Blossom by Blossom, Spring Begins

Late January and the dark is getting to us. The days are getting longer, but we are locked in shadow. The ducks ponds freeze at night. Goats really appreciate warm water to drink. They drink more of it, which is important for their urinary health and of course for milk production.

In the Pacific Northwest, the dominant season of the year is this winter/spring hybrid- endless, rainy, hinting at hopeful. Sometimes I think it starts in January with the first openings of midwinter flowers and ends in June when it finally stops raining for three glorious months.

All around Several Gardens Farm, in tiny ways, Spring is waking up.

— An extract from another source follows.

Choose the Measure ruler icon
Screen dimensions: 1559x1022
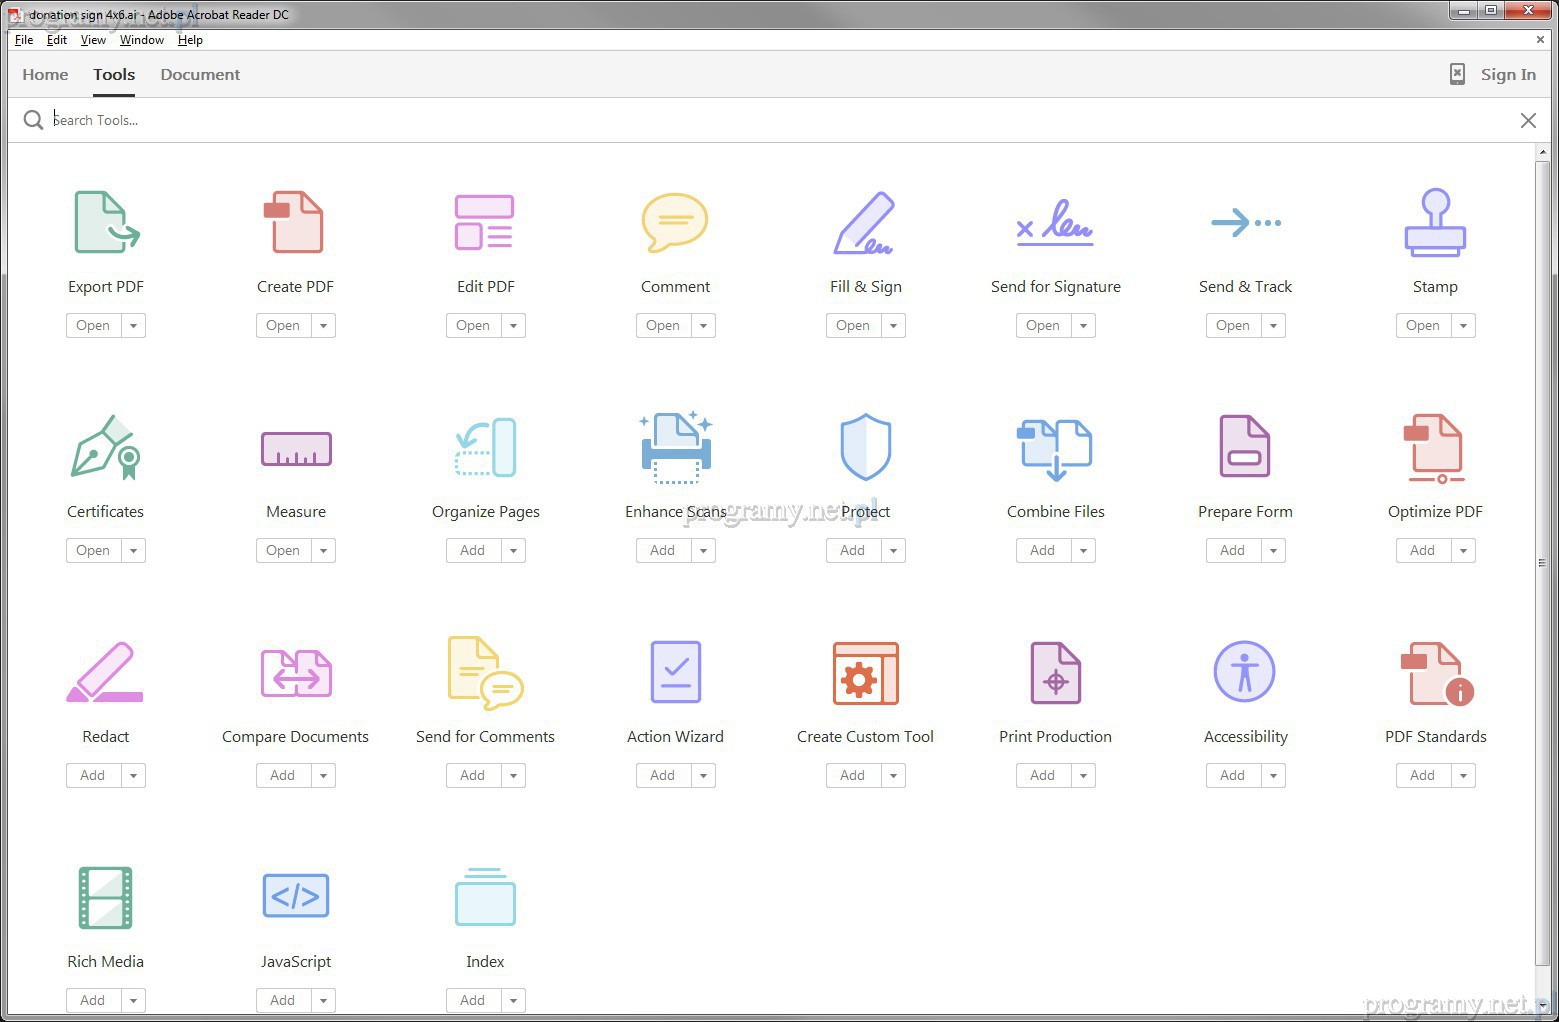[296, 448]
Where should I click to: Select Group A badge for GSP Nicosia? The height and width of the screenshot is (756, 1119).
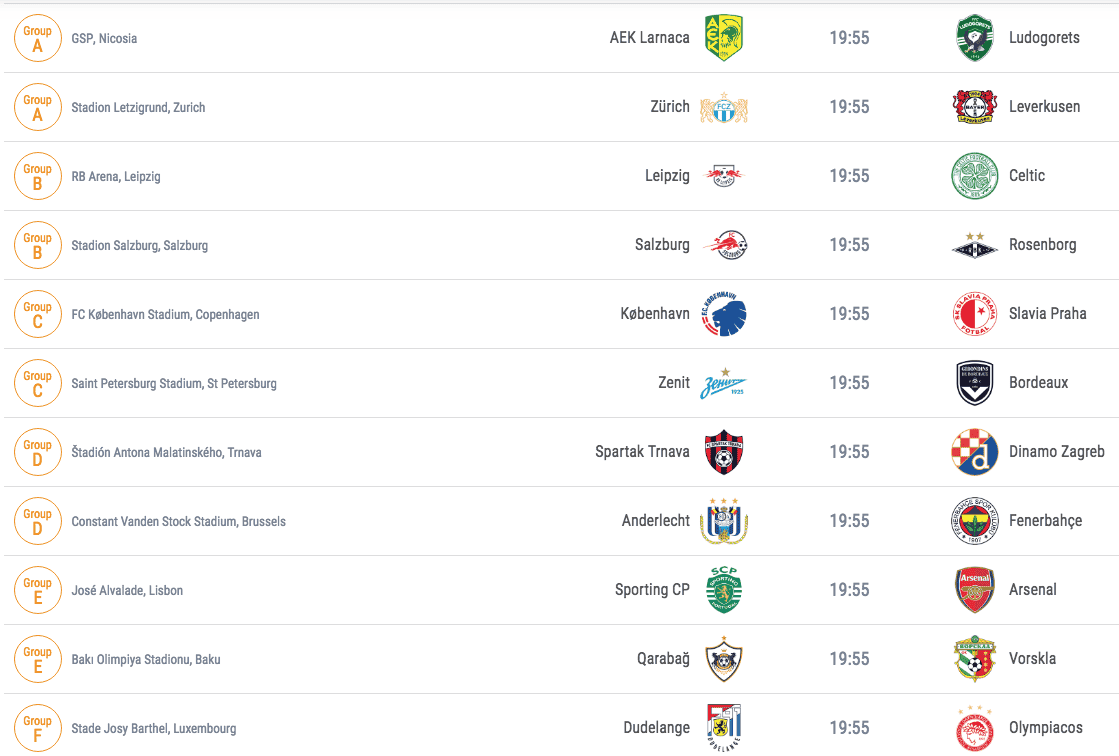pyautogui.click(x=38, y=38)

The very first blossoming is the catkins of the filbert hedge. Filberts are wind pollinated, so they don't need to flower when the bees are active. Instead, their bare winter branches are suddenly alive with fuzzy, dangly "boy things". The female flowers are extremely subtle, but they are the part that will ripen into nuts later.

I could not get a good picture of the tiny, hot fuchsia female blossom, but here are the catkins.








Next comes the cornelian cherry dogwood. This brilliant yellow seems to be a special color - a way to start the season. Here are the fat, swelling flower buds against a grey sky.















The imposing camellias are getting ready to flower (later this month).

A single branch, with its waxy dark leaves and tissue paper flowers, is a centerpiece.

If you cut a branch while it's still in bud, the flowers that open inside are much paler pink than the ones that open outdoors.


You can make a very pretty arrangement by mixing the two of them.









But what about the edibles?

The artichoke is alive but beaten down by rain and freezing. When we get to our last frost date, I'll pull back all the tattered leaves. Strawberries are also looking pretty bad but in reality, gearing up for a comeback.


A stray habenero in the greenhouse. Pepper bushes love heat, and don't take off until the hottest part of summer. But once up, I find them remarkably tough, often surviving the mild freezes in our unheated greenhouse and limping into the next year still alive.

Any forgotten onions will provide tasty greens through our mild winters.







Cabbage gets sweeter with frost. So do Jerusalem artichokes. I dig up a few of them whenever I feel like it (which given how much work they are and how indifferent I am to them, is pretty rare).

 Arugula just keeps giving. This plant is the offspring of our summer crop. A few leaves at a time, it spices up salads all winter.

















Miners' lettuce sprouts
The miners' lettuce and nasturtiums are not perennials, but they come back from seed every year.


Fava bean blossoms
These little miners' lettuce sprouts will self-thin to a couple of hardy plants. I think I'll do a story just for them when they're in season. They are pretty, tasty and easy to grow; winners in every way.





And ah, those pretty fava beans. I did not expect to find them in flower mid-January. Here's to pleasant surprises. They are usually grown as cover crops or as food, but they are semi-attractive ornamentals, and also have a lovely, waxy fragrance on warm evenings.

The oyster mushroom log has stopped putting out new growth but the old ones are still edible in soups and as flavoring, though too tough to enjoy on their own.

Of all the bee hives, the healthiest and most active is the Warre. If it stays this prosperous, expect to hear more about it in the coming year. But - it is the only hive with the full south facing exit and a wall behind it, so there may be extenuating circumstances.







 Winter is a good time to see the underlying structure of things.

The fat clusters of buds that stick out on fruit trees are the future blossoms. Thin buds that cling tightly to the stem hold leaves. You need both, so careful not to winter prune away all of your next year's fruit!









Winter or early Spring is when you check your espaliers for shape.I apologize for the clutter in this picture, but hopefully you can see that the tree is growing nicely - balanced branches starting to put out little side spurs where apples will form.




 And who isn't grateful for the Bergenia and the Beauty Berry for giving color at this time of year. I ask nothing else of them, but simply give thanks.